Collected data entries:
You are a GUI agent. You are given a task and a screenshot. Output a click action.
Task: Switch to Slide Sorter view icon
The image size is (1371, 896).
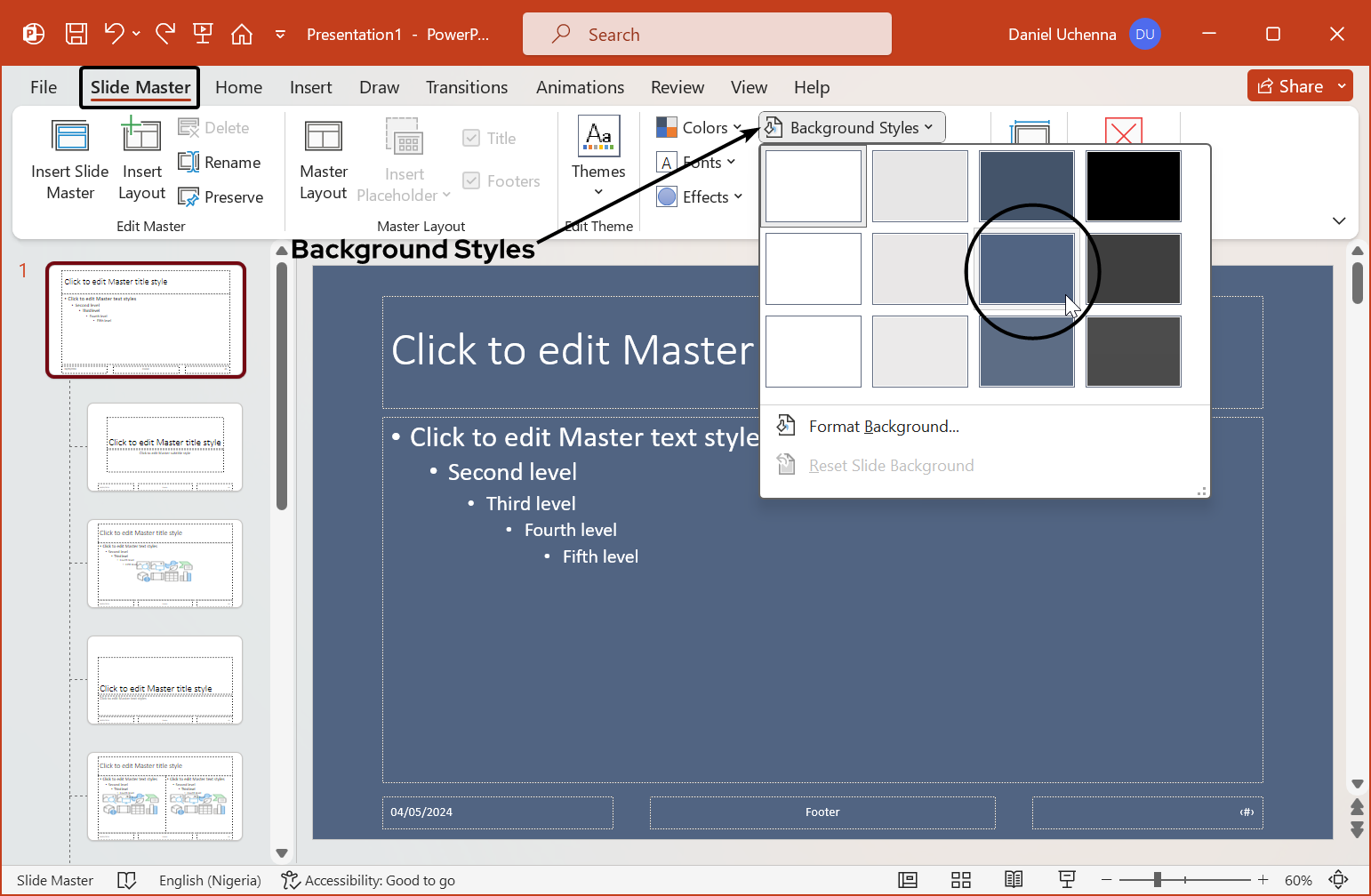960,880
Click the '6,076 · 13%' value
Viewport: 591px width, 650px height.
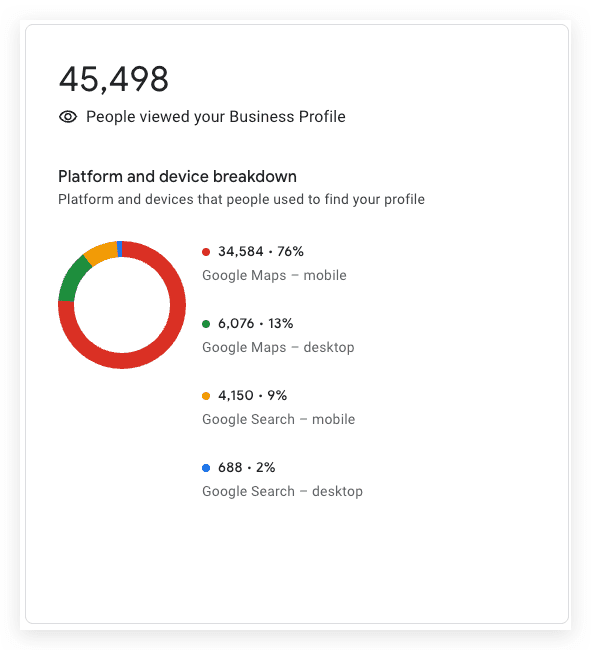pos(255,324)
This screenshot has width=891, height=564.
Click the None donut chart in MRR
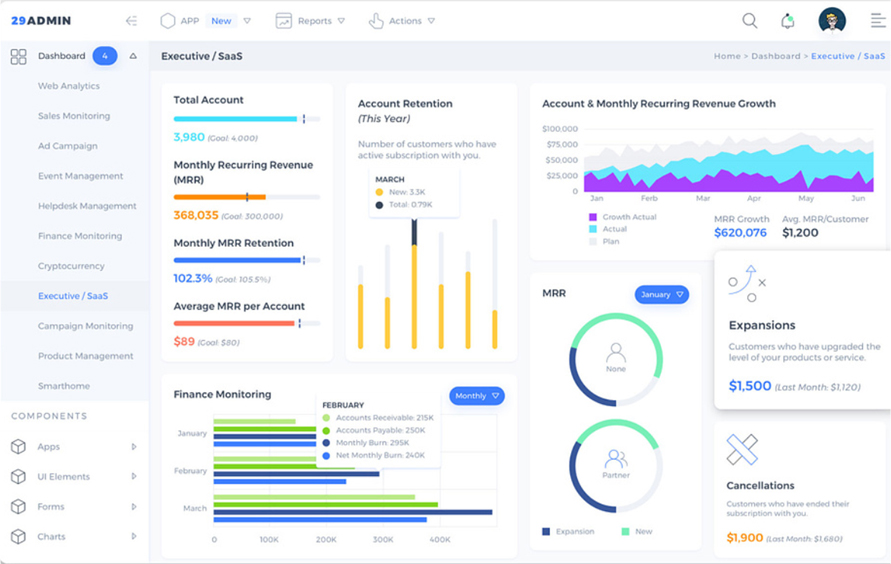(x=616, y=359)

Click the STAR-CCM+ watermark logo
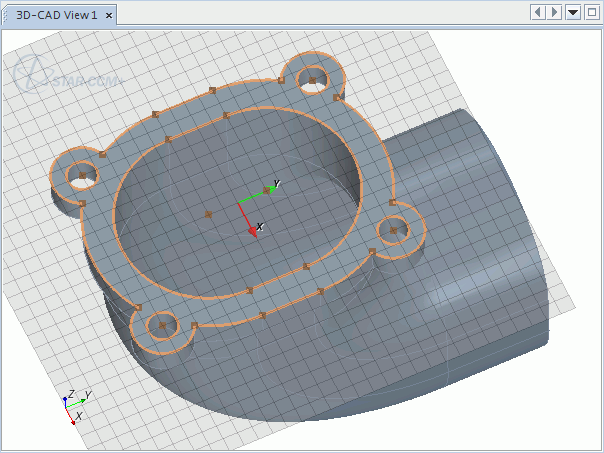65,76
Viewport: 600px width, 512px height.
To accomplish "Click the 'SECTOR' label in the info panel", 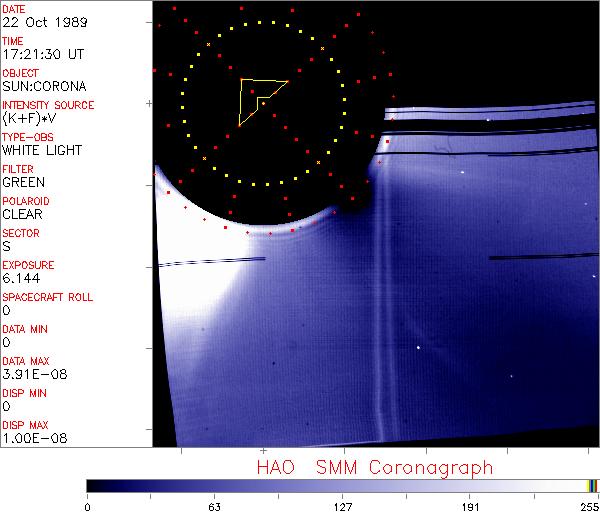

YOUR GOAL: Every line above must be printed again exactly, pictures excluded.

RESULT OF THE EXERCISE:
You are a GUI agent. You are given a task and a screenshot. Output a click action.
Task: Switch to Slide Sorter view icon
The image size is (1371, 896).
960,880
Click the '6,076 · 13%' value
Viewport: 591px width, 650px height.
pos(255,324)
This screenshot has width=891, height=564.
Click the None donut chart in MRR
(x=616, y=359)

Click the STAR-CCM+ watermark logo
65,76
Viewport: 600px width, 512px height.
To accomplish "Click the 'SECTOR' label in the info panel", 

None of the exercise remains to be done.